Aujourd'hui le débat présidentiel semble se concentrer sur les questions sécuritaires. Les personnes âgées ne sont jamais évoquées... Comment pensez-vous susciter l'intérêt des politiques et le débat ?

David Gruson : C'est un point très important. Le débat autour du vieilissement et du handicap est primordial. Nous avons crée une plateforme politique qui sera remise aux candidats à l'élection présidentielle début 2017. La question du vieillissement est sans doute la toile de fond majeure qu'il faut garder en tête car elle est trop peu présente dans le débat public. Pourtant c'est une évolution démographique, inévitable, engagée et on voit que les outils d'adaptation de notre système de soins à la question du vieillissement sont encore imparfaits. Là aussi la réponse par les territoires est pertinente, qu'il s'agisse des hôpitaux de proximité ou du déverrouillage de la télémédecine. Ce dernier nous permettrait de prendre en charge des questions gériatriques à distance en évitant de faire déplacer les personnes âgées sur les plateaux techniques hospitaliers. Ce n'est pas encore visible dans le débat public mais nous mesurons aujourd'hui grâce au Tour de France que nous effectuons avec Frédéric Valletoux que la prise de conscience s'opère sur le terrain. A nous de l'incarner dans une série de propositions fortes : mise en place nécessaire du 5ème risque, accentuation du mouvement de décloisonnement des sections tarifaires dans la gestion des EHPAD... Il y a des difficultés de fonctionnement qui ne sont plus à la hauteur des enjeux pour se positionner dans les territoires.

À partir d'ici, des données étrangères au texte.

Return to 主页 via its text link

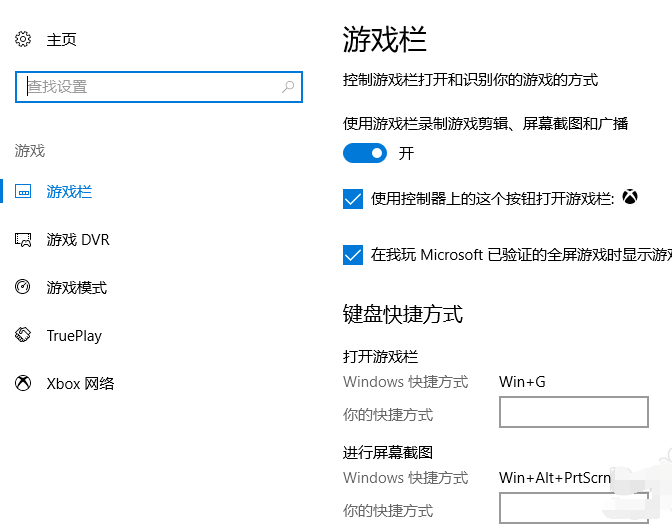click(x=61, y=39)
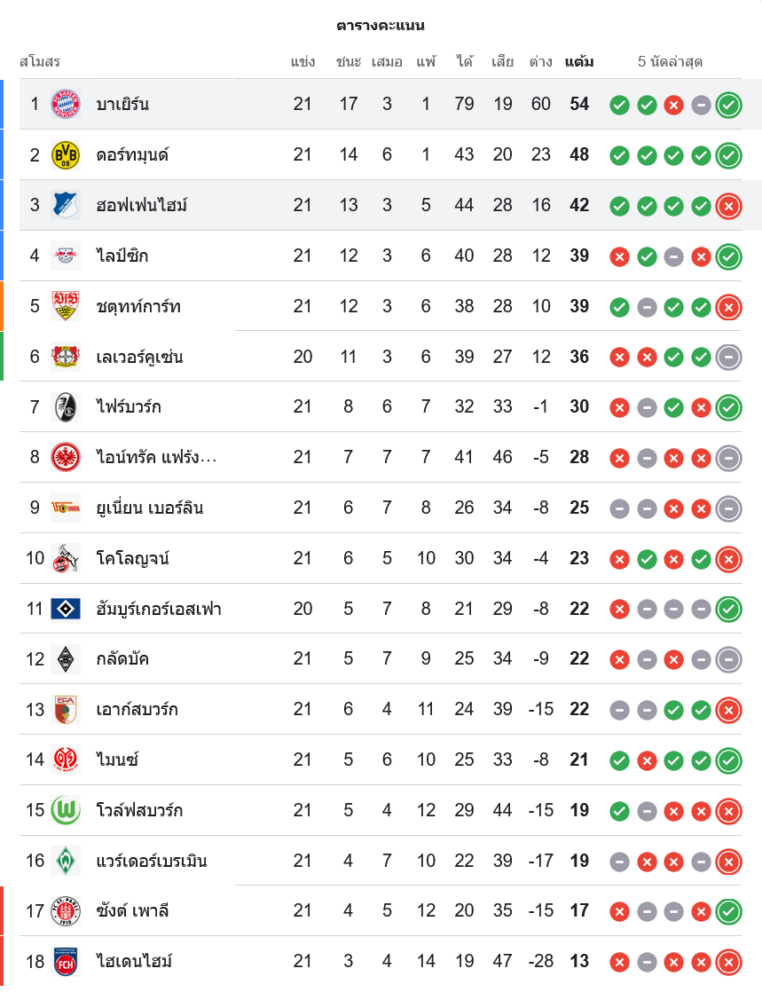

Les expérimentations de télémédecine ont été généralisées à l'ensemble du territoire. Pourtant le PLFSS 2017 semble décevoir le secteur hospitalier...

David Gruson : L'article 47 du PLFSS prévoit une généralisation des expérimentations de télémédecine. C'est une première avancée mais qui n'est pas à la hauteur de notre demande, à savoir un alignement du droit tarifaire sur le droit tout court. Depuis la loi HPST de 2009, le droit dit que la télémédecine n'est pas une forme de médecine particulière, juste de la médecine à distance. Il faut donc prévoir un alignement de la capacité à tarifer sur la base des tarifs de consultation physique existants.

Sur le PLFSS, nous avons aussi des points d'inquiétude, notamment sur la ponction de 60 millions d'euros sur les Crédits Non Reconductibles (CNR) du médico-social, et sur la partie formation (ANFH), nous sommes là aussi très engagés. Cela ne nous semble pas opportun de ponctionner les crédits formation au moment où nous avons besoin de renforcer le dispositif d'accompagnement à l'évolution des métiers hospitaliers. L'ensemble des acteurs est aligné sur ce dossier. Nous allons continuer le travail de conviction entre le gouvernement et les parlementaires.

Mini bio

Diplômé de l'ENA, de l'Ecole Nationale de la Santé publique et de Sciences Po, il est docteur d'Etat en droit, sa thèse portant sur " Les Centres de gérontologie dans les établissements publics de santé : réflexions autour du principe de séparation entre droit sanitaire et droit médico-social dans la prise en charge des personnes âgées ".

Directeur général du Centre Hospitalier Universitaire de la Réunion depuis 2012, il a été conseiller technique du Premier ministre chargé de la politique de santé, du handicap et de la prise en charge de la dépendance, magistrat à la Cinquième Chambre de la Cour des comptes (sociale), Directeur Adjoint de l'hôpital Bicêtre.